## Start Data excerpts

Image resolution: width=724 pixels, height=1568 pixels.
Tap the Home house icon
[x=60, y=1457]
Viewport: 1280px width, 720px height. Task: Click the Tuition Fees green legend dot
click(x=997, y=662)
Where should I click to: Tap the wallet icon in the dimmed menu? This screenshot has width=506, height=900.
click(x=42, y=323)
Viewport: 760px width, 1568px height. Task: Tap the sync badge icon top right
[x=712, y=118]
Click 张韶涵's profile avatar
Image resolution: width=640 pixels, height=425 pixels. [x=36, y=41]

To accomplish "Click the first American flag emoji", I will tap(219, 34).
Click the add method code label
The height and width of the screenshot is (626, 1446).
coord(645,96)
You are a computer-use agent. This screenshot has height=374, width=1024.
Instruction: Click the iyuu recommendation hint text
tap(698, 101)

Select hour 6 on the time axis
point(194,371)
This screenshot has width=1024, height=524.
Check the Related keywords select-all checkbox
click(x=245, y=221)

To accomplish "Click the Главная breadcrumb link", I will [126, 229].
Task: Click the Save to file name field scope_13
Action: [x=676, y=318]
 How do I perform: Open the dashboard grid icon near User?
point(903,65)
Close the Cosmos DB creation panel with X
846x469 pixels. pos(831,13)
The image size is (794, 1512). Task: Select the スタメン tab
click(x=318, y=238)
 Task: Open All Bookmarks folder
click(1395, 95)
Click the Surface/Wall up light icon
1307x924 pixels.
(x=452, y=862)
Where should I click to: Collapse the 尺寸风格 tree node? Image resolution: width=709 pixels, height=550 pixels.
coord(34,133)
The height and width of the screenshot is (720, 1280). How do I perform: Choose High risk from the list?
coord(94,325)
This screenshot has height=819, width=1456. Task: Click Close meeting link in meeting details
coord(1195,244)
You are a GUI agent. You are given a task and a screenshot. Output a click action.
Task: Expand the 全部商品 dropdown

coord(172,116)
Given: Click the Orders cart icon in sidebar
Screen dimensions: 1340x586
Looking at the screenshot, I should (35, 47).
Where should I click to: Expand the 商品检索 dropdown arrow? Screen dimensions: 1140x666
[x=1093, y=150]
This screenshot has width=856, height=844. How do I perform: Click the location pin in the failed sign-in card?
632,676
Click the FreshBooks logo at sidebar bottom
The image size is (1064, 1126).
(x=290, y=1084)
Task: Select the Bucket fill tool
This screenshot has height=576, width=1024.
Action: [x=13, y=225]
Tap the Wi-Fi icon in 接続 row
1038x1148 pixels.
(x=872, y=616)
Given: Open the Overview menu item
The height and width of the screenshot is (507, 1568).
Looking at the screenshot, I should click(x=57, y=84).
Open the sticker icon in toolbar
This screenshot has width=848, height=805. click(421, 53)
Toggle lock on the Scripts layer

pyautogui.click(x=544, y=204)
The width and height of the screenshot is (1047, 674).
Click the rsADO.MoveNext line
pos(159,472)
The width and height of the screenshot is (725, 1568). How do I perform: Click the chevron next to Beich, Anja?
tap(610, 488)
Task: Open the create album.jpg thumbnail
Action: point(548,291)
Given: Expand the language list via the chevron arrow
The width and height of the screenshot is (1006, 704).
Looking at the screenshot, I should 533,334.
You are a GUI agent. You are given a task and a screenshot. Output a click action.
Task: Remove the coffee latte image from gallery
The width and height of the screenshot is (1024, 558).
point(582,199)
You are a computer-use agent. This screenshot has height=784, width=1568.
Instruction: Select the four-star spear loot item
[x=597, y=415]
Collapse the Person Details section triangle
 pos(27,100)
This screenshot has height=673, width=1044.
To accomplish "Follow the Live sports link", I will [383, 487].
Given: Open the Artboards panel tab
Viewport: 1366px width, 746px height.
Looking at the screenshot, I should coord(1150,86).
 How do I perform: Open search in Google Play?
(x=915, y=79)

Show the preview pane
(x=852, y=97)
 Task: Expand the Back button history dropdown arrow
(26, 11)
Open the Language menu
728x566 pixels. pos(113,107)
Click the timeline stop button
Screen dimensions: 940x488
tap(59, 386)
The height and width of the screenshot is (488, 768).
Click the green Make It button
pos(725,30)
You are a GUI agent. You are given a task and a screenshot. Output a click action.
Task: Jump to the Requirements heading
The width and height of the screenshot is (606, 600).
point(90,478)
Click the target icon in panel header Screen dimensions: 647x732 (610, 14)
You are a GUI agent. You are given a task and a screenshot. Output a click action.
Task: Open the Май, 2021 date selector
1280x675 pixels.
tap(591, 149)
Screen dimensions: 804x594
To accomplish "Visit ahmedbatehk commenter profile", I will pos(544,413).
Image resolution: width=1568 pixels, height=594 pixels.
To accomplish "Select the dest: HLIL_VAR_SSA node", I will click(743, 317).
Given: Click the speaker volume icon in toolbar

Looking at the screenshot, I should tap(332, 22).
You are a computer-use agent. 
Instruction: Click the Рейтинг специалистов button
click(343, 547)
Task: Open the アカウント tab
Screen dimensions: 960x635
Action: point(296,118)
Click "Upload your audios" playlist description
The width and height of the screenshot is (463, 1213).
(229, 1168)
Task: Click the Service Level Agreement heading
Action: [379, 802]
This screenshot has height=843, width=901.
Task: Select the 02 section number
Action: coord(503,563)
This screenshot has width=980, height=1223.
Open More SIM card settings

## End Data excerpts

Copy the entire listing above word for word, without changing anything.

Image resolution: width=724 pixels, height=1568 pixels.
Tap the Home house icon
[x=60, y=1457]
Viewport: 1280px width, 720px height. Task: Click the Tuition Fees green legend dot
click(x=997, y=662)
Where should I click to: Tap the wallet icon in the dimmed menu? This screenshot has width=506, height=900.
click(x=42, y=323)
Viewport: 760px width, 1568px height. Task: Tap the sync badge icon top right
[x=712, y=118]
Click 张韶涵's profile avatar
Image resolution: width=640 pixels, height=425 pixels. [x=36, y=41]

To accomplish "Click the first American flag emoji", I will tap(219, 34).
Click the add method code label
The height and width of the screenshot is (626, 1446).
coord(645,96)
You are a computer-use agent. This screenshot has height=374, width=1024.
Instruction: Click the iyuu recommendation hint text
tap(698, 101)

Select hour 6 on the time axis
point(194,371)
This screenshot has width=1024, height=524.
Check the Related keywords select-all checkbox
click(x=245, y=221)

To accomplish "Click the Главная breadcrumb link", I will [126, 229].
Task: Click the Save to file name field scope_13
Action: [x=676, y=318]
 How do I perform: Open the dashboard grid icon near User?
point(903,65)
Close the Cosmos DB creation panel with X
846x469 pixels. pos(831,13)
The image size is (794, 1512). Task: Select the スタメン tab
click(x=318, y=238)
 Task: Open All Bookmarks folder
click(1395, 95)
Click the Surface/Wall up light icon
1307x924 pixels.
(x=452, y=862)
Where should I click to: Collapse the 尺寸风格 tree node? Image resolution: width=709 pixels, height=550 pixels.
coord(34,133)
The height and width of the screenshot is (720, 1280). How do I perform: Choose High risk from the list?
coord(94,325)
This screenshot has height=819, width=1456. Task: Click Close meeting link in meeting details
coord(1195,244)
You are a GUI agent. You are given a task and a screenshot. Output a click action.
Task: Expand the 全部商品 dropdown

coord(172,116)
Given: Click the Orders cart icon in sidebar
Screen dimensions: 1340x586
Looking at the screenshot, I should (35, 47).
Where should I click to: Expand the 商品检索 dropdown arrow? Screen dimensions: 1140x666
[x=1093, y=150]
This screenshot has width=856, height=844. How do I perform: Click the location pin in the failed sign-in card?
632,676
Click the FreshBooks logo at sidebar bottom
The image size is (1064, 1126).
(x=290, y=1084)
Task: Select the Bucket fill tool
This screenshot has height=576, width=1024.
Action: [x=13, y=225]
Tap the Wi-Fi icon in 接続 row
1038x1148 pixels.
(x=872, y=616)
Given: Open the Overview menu item
The height and width of the screenshot is (507, 1568).
Looking at the screenshot, I should click(x=57, y=84).
Open the sticker icon in toolbar
This screenshot has width=848, height=805. click(421, 53)
Toggle lock on the Scripts layer

pyautogui.click(x=544, y=204)
The width and height of the screenshot is (1047, 674).
Click the rsADO.MoveNext line
pos(159,472)
The width and height of the screenshot is (725, 1568). How do I perform: Click the chevron next to Beich, Anja?
tap(610, 488)
Task: Open the create album.jpg thumbnail
Action: point(548,291)
Given: Expand the language list via the chevron arrow
The width and height of the screenshot is (1006, 704).
Looking at the screenshot, I should 533,334.
You are a GUI agent. You are given a task and a screenshot. Output a click action.
Task: Remove the coffee latte image from gallery
The width and height of the screenshot is (1024, 558).
point(582,199)
You are a computer-use agent. This screenshot has height=784, width=1568.
Instruction: Select the four-star spear loot item
[x=597, y=415]
Collapse the Person Details section triangle
 pos(27,100)
This screenshot has height=673, width=1044.
To accomplish "Follow the Live sports link", I will [383, 487].
Given: Open the Artboards panel tab
Viewport: 1366px width, 746px height.
Looking at the screenshot, I should coord(1150,86).
 How do I perform: Open search in Google Play?
(x=915, y=79)

Show the preview pane
(x=852, y=97)
 Task: Expand the Back button history dropdown arrow
(26, 11)
Open the Language menu
728x566 pixels. pos(113,107)
Click the timeline stop button
Screen dimensions: 940x488
tap(59, 386)
The height and width of the screenshot is (488, 768).
Click the green Make It button
pos(725,30)
You are a GUI agent. You are given a task and a screenshot. Output a click action.
Task: Jump to the Requirements heading
The width and height of the screenshot is (606, 600).
point(90,478)
Click the target icon in panel header Screen dimensions: 647x732 (610, 14)
You are a GUI agent. You are given a task and a screenshot. Output a click action.
Task: Open the Май, 2021 date selector
1280x675 pixels.
tap(591, 149)
Screen dimensions: 804x594
To accomplish "Visit ahmedbatehk commenter profile", I will pos(544,413).
Image resolution: width=1568 pixels, height=594 pixels.
To accomplish "Select the dest: HLIL_VAR_SSA node", I will click(743, 317).
Given: Click the speaker volume icon in toolbar

Looking at the screenshot, I should tap(332, 22).
You are a computer-use agent. 
Instruction: Click the Рейтинг специалистов button
click(343, 547)
Task: Open the アカウント tab
Screen dimensions: 960x635
Action: point(296,118)
Click "Upload your audios" playlist description
The width and height of the screenshot is (463, 1213).
(229, 1168)
Task: Click the Service Level Agreement heading
Action: [379, 802]
This screenshot has height=843, width=901.
Task: Select the 02 section number
Action: coord(503,563)
This screenshot has width=980, height=1223.
Open More SIM card settings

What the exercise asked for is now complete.